On Appeal from the 176th District Court Harris County, Texas Trial Court Case No. 1285509 & 1285510
MEMORANDUM OPINION
The trial court found appellant Remi Chidi Nwaogu guilty of the first-degree
felony offense of possession with intent to deliver cocaine weighing between 4 and 200 grams 1 and of the third-degree felony offense of unlawful possession of a
firearm by a felon.2 Finding an enhancement allegation in each indictment to be
true, the trial court sentenced appellant to 25 years in prison for the possession-of-
cocaine-with-intent-to-deliver offense and 18 years in prison for the possession-of-
a-firearm-by-a-felon offense, with the sentences to run concurrently.
In each appeal, appellant raises two identical issues, contending (1) the
evidence was not sufficient “to corroborate the testimony of a covert witness” and
(2) the trial court unreasonably limited his right to cross-examine a State’s witness.
Appellant presents two additional issues in his appeal of the conviction for the
offense of possession of a firearm by a felon. He asserts (1) the trial court erred by
allowing the State to amend the indictment on the day of trial and (2) the evidence
was insufficient to link him to the firearm.

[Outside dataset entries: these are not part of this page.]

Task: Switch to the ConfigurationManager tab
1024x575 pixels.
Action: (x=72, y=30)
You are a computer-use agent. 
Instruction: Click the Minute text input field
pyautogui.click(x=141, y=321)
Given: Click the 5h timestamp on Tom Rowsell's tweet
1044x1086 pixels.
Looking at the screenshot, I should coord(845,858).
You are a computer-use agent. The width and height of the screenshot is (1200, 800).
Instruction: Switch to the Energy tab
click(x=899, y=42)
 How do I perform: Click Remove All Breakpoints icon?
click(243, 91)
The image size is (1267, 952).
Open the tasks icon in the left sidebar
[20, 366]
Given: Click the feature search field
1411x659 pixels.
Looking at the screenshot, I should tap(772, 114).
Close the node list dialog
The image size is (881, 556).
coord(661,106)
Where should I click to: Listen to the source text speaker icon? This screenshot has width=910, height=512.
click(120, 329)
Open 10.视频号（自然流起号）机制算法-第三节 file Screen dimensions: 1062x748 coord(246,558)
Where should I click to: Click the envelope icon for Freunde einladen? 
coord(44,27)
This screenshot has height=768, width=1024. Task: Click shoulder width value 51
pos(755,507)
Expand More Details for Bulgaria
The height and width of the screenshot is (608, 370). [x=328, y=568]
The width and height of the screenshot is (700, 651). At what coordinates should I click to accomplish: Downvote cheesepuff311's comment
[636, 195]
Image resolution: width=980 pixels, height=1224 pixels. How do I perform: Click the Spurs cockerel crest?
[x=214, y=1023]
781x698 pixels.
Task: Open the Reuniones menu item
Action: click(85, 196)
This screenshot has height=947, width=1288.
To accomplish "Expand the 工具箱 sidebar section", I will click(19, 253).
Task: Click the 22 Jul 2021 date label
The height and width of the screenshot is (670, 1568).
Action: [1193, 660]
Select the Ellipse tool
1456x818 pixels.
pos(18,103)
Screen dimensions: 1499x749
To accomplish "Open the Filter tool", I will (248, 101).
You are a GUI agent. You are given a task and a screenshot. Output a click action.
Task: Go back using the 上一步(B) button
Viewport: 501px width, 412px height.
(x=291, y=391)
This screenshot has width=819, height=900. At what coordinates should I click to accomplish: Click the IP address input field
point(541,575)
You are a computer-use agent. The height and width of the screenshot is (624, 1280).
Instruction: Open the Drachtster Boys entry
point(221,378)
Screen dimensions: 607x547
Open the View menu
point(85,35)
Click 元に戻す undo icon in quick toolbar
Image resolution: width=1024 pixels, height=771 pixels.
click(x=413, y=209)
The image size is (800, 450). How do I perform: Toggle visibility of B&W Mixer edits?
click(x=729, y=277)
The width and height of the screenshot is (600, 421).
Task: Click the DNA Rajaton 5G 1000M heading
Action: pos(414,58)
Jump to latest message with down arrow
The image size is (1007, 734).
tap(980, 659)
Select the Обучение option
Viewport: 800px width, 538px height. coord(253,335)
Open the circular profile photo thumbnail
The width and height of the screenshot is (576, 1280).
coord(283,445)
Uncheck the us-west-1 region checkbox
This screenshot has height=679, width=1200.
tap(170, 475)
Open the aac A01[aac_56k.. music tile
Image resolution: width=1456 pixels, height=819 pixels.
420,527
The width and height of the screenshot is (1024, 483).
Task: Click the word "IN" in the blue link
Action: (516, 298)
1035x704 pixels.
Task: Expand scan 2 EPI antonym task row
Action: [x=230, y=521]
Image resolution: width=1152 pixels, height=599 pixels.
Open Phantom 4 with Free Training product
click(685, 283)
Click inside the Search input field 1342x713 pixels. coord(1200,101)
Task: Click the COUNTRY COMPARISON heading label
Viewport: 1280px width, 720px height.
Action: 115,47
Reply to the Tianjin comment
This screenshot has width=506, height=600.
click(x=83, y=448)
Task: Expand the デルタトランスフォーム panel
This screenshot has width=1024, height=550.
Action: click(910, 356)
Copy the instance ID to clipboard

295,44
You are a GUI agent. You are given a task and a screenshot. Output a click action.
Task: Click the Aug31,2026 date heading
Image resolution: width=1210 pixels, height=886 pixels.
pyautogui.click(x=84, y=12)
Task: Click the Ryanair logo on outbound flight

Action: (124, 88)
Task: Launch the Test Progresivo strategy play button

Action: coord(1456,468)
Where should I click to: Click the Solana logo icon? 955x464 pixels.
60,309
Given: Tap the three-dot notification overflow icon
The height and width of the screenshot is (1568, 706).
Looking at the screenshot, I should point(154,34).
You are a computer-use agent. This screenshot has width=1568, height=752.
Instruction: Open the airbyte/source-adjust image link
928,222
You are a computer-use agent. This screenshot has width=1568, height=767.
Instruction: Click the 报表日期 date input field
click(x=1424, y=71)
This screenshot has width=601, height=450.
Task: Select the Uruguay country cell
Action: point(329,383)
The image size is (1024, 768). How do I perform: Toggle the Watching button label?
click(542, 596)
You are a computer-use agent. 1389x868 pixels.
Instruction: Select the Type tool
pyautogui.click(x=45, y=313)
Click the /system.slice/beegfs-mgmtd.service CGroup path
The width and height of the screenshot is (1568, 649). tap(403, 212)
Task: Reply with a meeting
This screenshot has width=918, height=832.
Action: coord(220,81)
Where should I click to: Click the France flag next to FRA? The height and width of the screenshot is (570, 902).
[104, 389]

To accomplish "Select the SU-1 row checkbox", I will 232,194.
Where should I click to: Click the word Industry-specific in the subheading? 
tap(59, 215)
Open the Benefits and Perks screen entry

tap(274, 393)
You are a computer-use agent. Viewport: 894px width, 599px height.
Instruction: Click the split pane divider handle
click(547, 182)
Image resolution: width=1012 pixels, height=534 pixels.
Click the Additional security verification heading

We affirm the judgment of conviction in each appellate cause.
Background
Relevant to this case, on November 12, 2010, a magistrate found probable
cause to support the issuance of a search and arrest warrant. The search warrant
was for the residence located at 11007 Great Hawk Lane, Houston, Texas. The
1 Trial court cause no. 1285509, appellate court cause no. 01–11–00597–CR; see TEX. HEALTH & SAFETY CODE ANN. §§ 481.102(3)(D), 481.112(a), (d) (Vernon 2010). 2 Trial court cause no. 1285510, appellate court cause no. 01–11–00598–CR; see TEX. PENAL CODE ANN. § 46.04(a), (e) (Vernon 2011). 2 arrest warrant was for “a black male who is only known as ‘Remmie,’ more fully
described as 25–30 years old, approximately 5’09” to 5’10” tall in height,
weighing approximately 220 to 230 pounds, with a dark complexion and tattoos on
both arms and both sides of his neck.” The magistrate based his probable-cause
determination on the affidavit of Officer R. Ybanez of the Houston Police
Department’s Narcotics Division.
In her affidavit, Officer Ybanez described the residence at 11007 Great
Hawk Lane. She also attested that it was “controlled by” a black male known as
“Remmie.” The officer gave a physical description of Remmie matching the
description set out in the arrest warrant.
Officer Ybanez recited that she had met with a confidential informant who
“was checked and found not to be in possession of any type of controlled
substance.” She stated that the confidential informant was given “buy money”
with which to purchase powder cocaine. The confidential informant went to 11007
Great Hawk Lane and purchased from Remmie a white powdery substance that the
officer field tested to be cocaine. Officer Ybanez testified that she and her partner,
Officer M. Ong, maintained surveillance of the residence. The confidential
informant reported that Remmie told him “to come back that he sells all the time.”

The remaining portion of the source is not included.